Stored data entries
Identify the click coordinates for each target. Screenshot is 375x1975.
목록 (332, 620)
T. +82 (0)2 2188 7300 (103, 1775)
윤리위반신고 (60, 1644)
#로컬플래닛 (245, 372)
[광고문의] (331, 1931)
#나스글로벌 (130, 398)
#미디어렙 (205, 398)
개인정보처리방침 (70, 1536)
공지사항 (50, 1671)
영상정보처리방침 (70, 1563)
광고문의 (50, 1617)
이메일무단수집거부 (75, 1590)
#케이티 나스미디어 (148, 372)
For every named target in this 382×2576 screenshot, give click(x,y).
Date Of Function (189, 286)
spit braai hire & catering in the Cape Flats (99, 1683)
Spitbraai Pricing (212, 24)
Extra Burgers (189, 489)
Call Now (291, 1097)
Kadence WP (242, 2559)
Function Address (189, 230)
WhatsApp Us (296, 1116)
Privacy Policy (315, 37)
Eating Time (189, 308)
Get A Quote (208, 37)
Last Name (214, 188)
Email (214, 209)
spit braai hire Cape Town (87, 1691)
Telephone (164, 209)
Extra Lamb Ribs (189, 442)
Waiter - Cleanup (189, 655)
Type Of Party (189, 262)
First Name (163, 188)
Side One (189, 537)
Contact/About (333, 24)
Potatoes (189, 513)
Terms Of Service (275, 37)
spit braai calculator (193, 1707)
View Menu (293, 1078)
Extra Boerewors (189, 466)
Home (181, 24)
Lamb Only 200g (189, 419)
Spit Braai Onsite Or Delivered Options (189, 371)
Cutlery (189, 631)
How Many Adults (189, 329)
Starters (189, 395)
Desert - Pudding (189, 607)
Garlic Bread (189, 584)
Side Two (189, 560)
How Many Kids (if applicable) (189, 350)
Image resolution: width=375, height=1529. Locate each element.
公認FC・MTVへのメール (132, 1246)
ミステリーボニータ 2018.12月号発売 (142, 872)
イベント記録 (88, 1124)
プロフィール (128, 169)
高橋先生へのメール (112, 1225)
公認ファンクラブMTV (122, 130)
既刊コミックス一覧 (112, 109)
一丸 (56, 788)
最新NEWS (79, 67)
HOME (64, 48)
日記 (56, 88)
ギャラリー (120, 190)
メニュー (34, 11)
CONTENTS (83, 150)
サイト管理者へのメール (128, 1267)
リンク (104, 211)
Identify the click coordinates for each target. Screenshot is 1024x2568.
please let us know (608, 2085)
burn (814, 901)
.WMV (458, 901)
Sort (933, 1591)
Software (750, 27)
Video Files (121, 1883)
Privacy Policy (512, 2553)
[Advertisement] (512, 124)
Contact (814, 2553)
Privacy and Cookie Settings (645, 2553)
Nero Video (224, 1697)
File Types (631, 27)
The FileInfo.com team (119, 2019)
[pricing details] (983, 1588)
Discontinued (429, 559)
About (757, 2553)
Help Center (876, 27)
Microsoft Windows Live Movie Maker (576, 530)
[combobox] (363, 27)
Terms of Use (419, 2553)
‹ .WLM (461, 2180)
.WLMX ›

- Task item
Print exactly the lines above from the one with "이메일무단수집거부 (75, 1590)" to the one with "Kadence WP (242, 2559)", including both.

- Response area
이메일무단수집거부 (75, 1590)
#케이티 나스미디어 (148, 372)
For every named target in this 382×2576 screenshot, give click(x,y).
Date Of Function (189, 286)
spit braai hire & catering in the Cape Flats (99, 1683)
Spitbraai Pricing (212, 24)
Extra Burgers (189, 489)
Call Now (291, 1097)
Kadence WP (242, 2559)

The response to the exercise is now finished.